Have you ever gotten the comment that you, or a part of you, is busy? Your legs are busy, your hands are busy, your aides are busy... These are all criticisms that we are familiar with, at one point or another. Even if you've had a trainer speak to you with more tact, a comment like "Get your horse in front of your leg!" or "Stop nagging!" can be seen as being in a similar vein.
Riders are always developing new patterns and habits in their day-to-day. The thing is, when we fall into these patterns without thinking, they can become subconscious, and when they become subconscious, they can become ineffective.

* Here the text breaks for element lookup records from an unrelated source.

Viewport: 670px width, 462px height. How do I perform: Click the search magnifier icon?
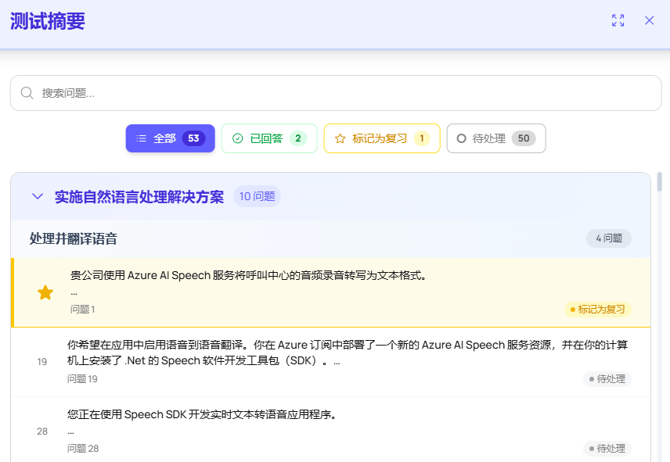(27, 93)
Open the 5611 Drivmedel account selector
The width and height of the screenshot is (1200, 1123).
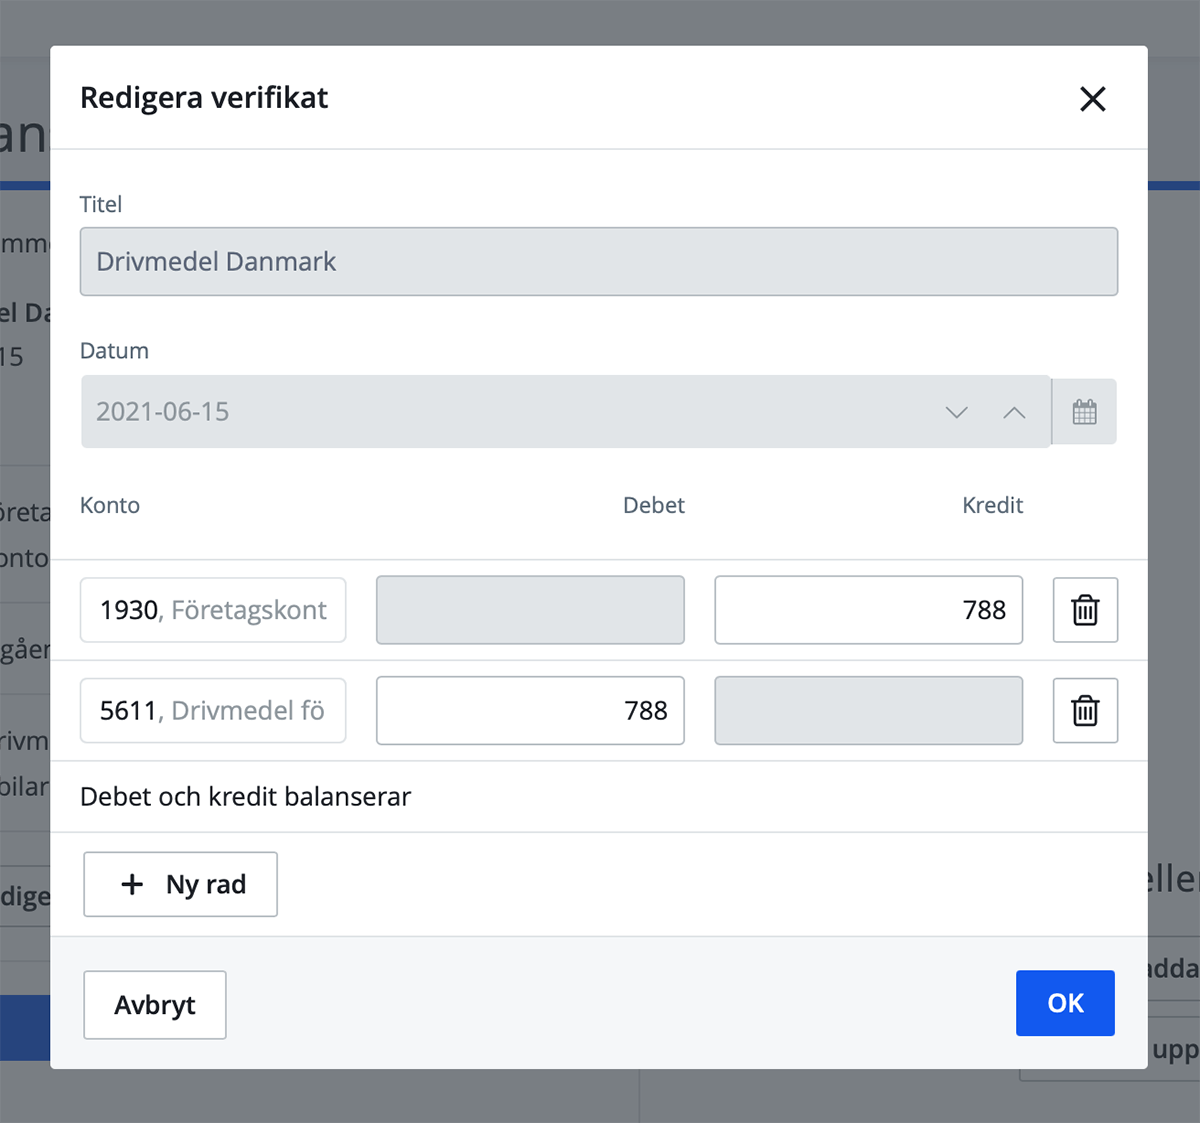point(213,711)
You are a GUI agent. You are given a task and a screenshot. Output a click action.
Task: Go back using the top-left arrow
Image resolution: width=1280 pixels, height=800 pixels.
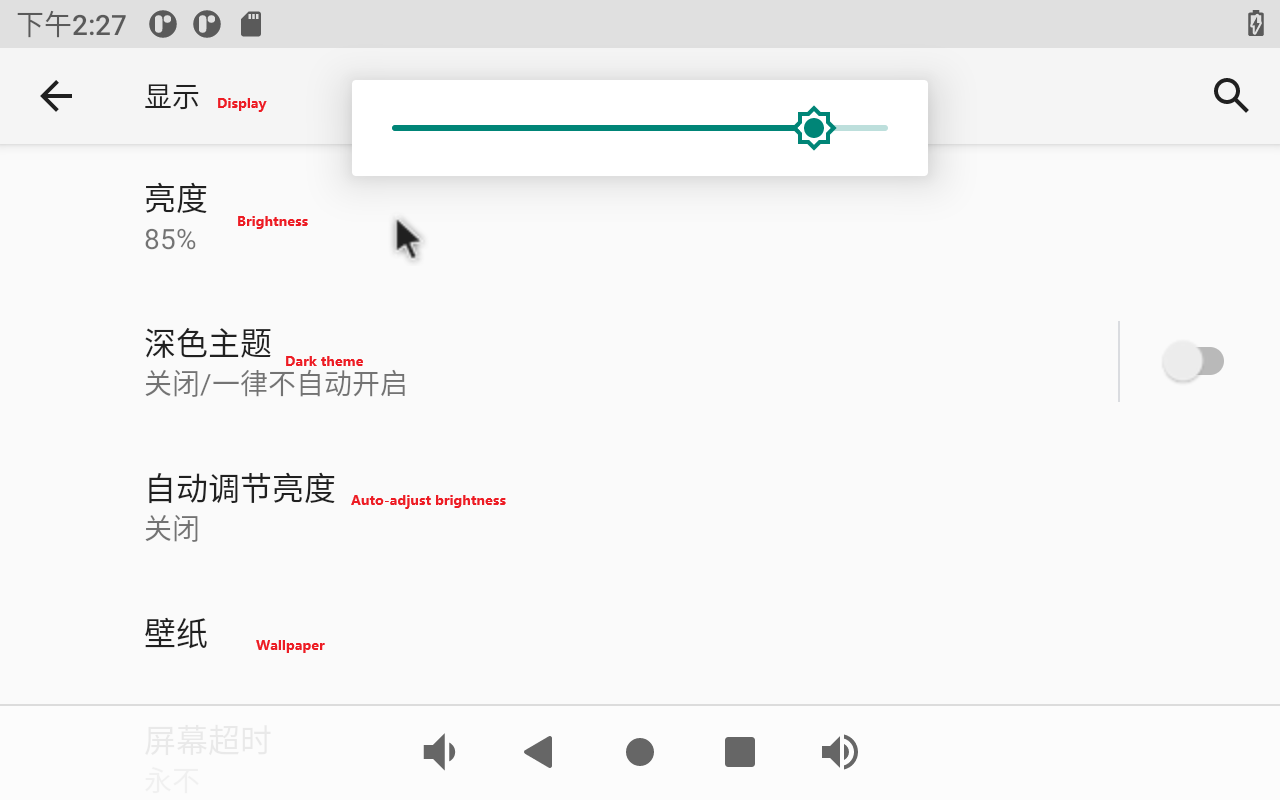(x=56, y=96)
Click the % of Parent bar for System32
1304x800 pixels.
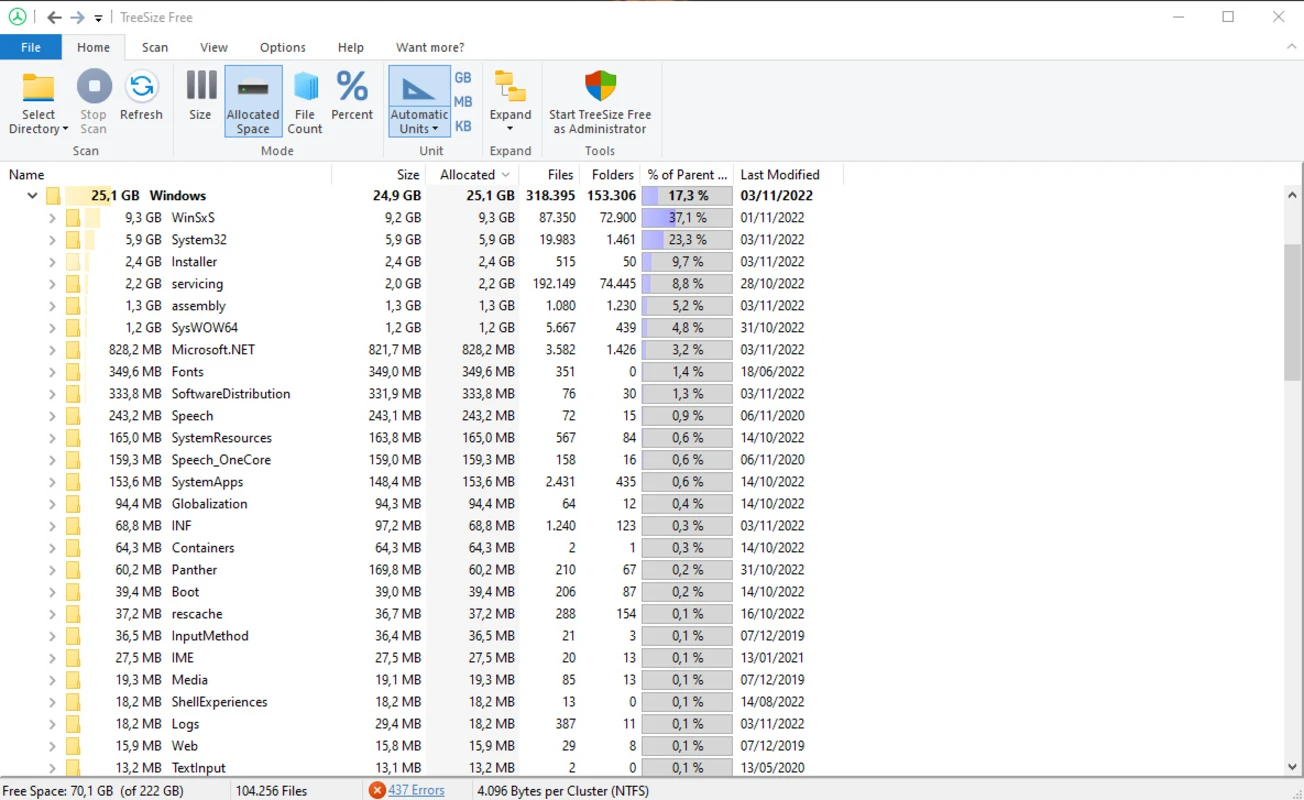pos(686,239)
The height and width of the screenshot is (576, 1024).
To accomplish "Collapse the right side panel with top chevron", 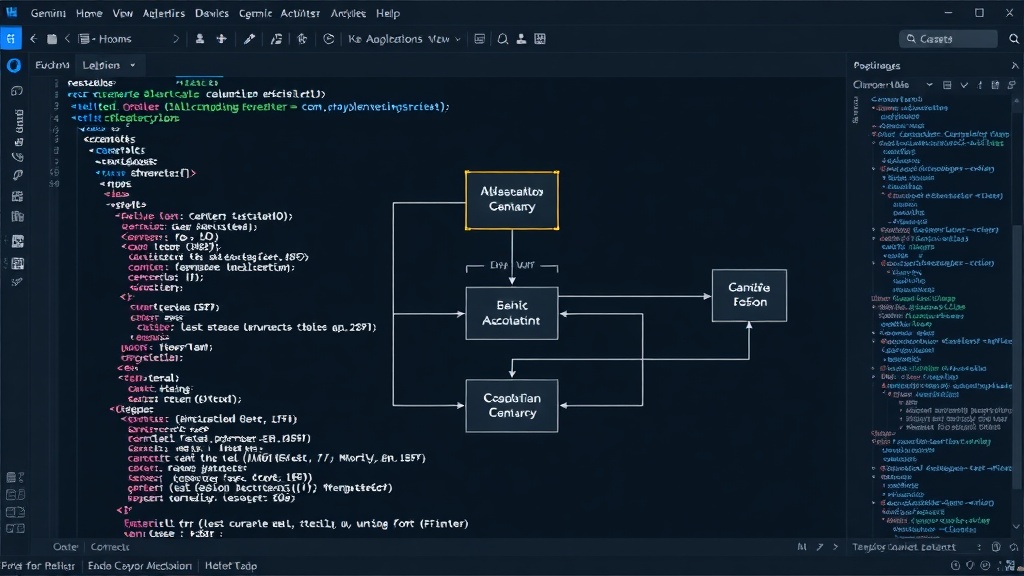I will coord(1014,65).
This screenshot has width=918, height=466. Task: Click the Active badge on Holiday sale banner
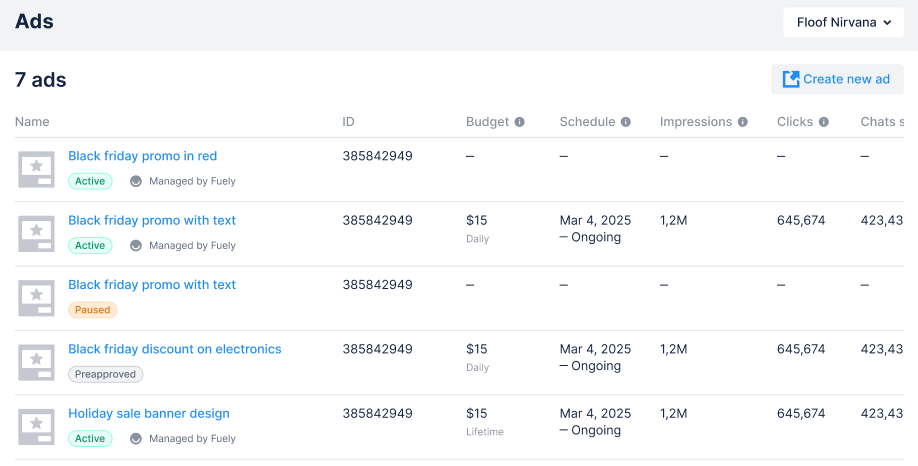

An example of this would be overuse of the leg. When you have a horse that is sneakily behind the leg (for whatever reason), you may find yourself inclined to use your leg more often. At first it may take a couple of nudges to keep your horse at the desired tempo, but if you're not careful before long it can devolve into a flurry of fluttering, tickling, coaxing, nagging leg movements. You've fallen into the trap of "busy legs" and your horse, now used to this constant wiggle, has tuned you out. Your legs have become nearly useless! The same thing can happen with any aid. I often tell my students to think of it like a nagging parent or boss... If your parent/boss is constantly using the same phrase to try to get you to do something you may not want to, you may find that before long it's easy to ignore this phrase.
"An ounce of prevention is worth a pound of cure." – Benjamin Franklin
There are few quotes that hit home with equestrians as closely as this one, simply because we can often actually measure the severity of our aids in weight.
This is where intent and analysis come into play. If I am working with a green horse, I often spend the first several minutes of a ride making deliberate movements to implement my aids. I break it down into a tediously slow process of analyze-process-react, wherein I ask myself "What is lacking?" and then answer myself something to the effect of "My horse is crooked at the base of his neck." I then consciously implement my upper leg and give my horse a very clear, concise aid to straighten himself. The intent behind an aid needs to be clear and concise, not simply for the sake of the horse, but so that the rider clearly forms a process of using the aid. When riding with intent, there is a new level of focus and clarity to the movement of my body. If I simply think "use inside leg to step horse out" I am focusing on the aid and not the intent. If I analyze the goal and add intent to this process, I find I will use my body as a unit - my inside seatbone sits down, my inside leg stabilizes and I shift my core to better accommodate my horse's shifting weight. It's a considerably more natural, clear way to communicate with your horse.
Remember: Your horse speaks in body language almost exclusively, and you are sitting on his spine. This means that every shift of your weight, every tension of your muscles, becomes a language - whether you intend for it to, or not! By pausing to analyze the use of your aids, you are giving yourself focus and clarity in the way you communicate to your horse.